Negative Binomial Count Data Regression

Description

Fit negative binomial regression models for count data via maximum likelihood

Usage

nbreg(formula, data, subset, na.action, weights, offset, theta = NULL,
  dist = "NB2", link = "log", link.theta = "log", control = nbreg.control(...),
  model = TRUE, y = TRUE, x = FALSE, z = FALSE, hessA = TRUE, ...)

Arguments

formula symbolic description of the model, see details.
data, subset, na.action arguments controlling formula processing via model.frame.
weights optional numeric vector of weights.
offset optional numeric vector with an a priori known component to be included in the linear predictor. See below for more information on offsets.
theta numeric. Optional. If specified, then the dispersion parameter is not estimated.
dist character specification of the NB type. Either “NB2” or “NB1”. Lowercase versions “nb2” and “nb1” are equivalent.
link character specification of the link function for the mean. Currently, only “log” is supported.
link.theta character specification of the link function for the dispersion parameter. Currently, only “log” is supported.
control a list of control arguments specified via nbreg.control.
model, y, x, z logicals. If TRUE the corresponding components of the fit (model frame, response, model matrix) are returned.
hessA logical. If TRUE, then the analytical Hessian is used to compute the covariance matrix of the estimator.
currently not used.

Details

The Negative Binomial Distribution is often used to model count data with overdispersion. Cameron and Trivedi (2013) offer two parametrization, negative binomial type 2 (NB2) and type 1 (NB1). NB2 is parametrized as follows

\(f(y | \mu, \theta) = \dfrac{\Gamma(\theta + y)}{\Gamma(\theta) y!} \left(\dfrac{\theta}{\theta + \mu}\right)^\theta \left(\dfrac{\mu}{\theta + \mu}\right)^y.\)
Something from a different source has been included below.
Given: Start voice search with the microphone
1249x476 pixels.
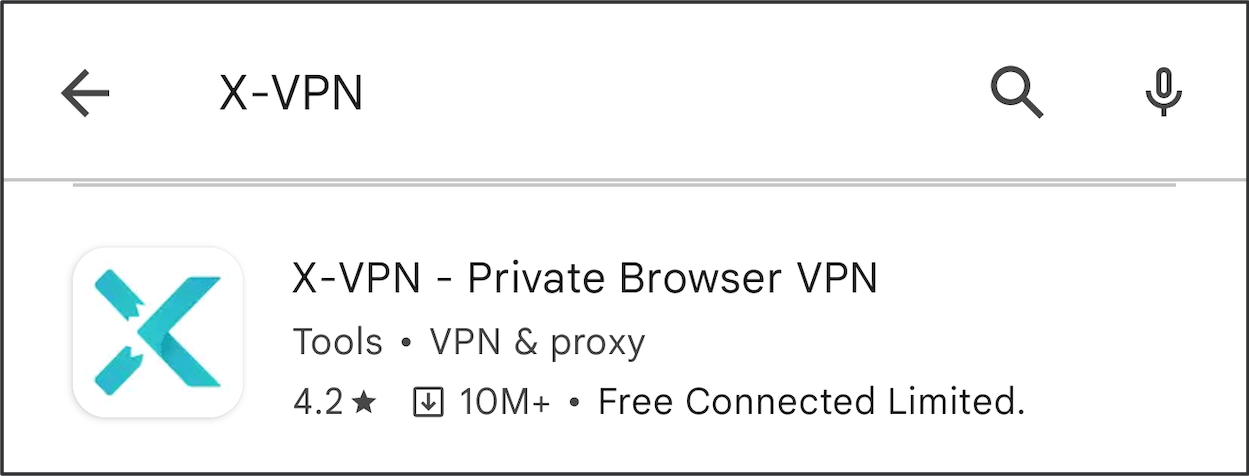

For NB1 replace \(\theta\) with \(\mu\theta\) on the RHS.

This function further allows us to model the dispersion parameter with covariates via a two-part formula. If a formula of type y ~ x1 + x2 is supplied, then the regressors are employed in the mean and the dispersion parameter is estimated as a constant, i.e. a standard NB2 or NB1 is estimated. This is equivalent to y ~ x1 + x2 | 1. If a formula of type y ~ x1 + x2 + x3 | z1 + z2 is given, then the mean \(mu\) is modeled using x1 + x2 and the dispersion parameter \(\theta\) with z1 + z2. If dist = “NB2”, then the function estimates the NBH model.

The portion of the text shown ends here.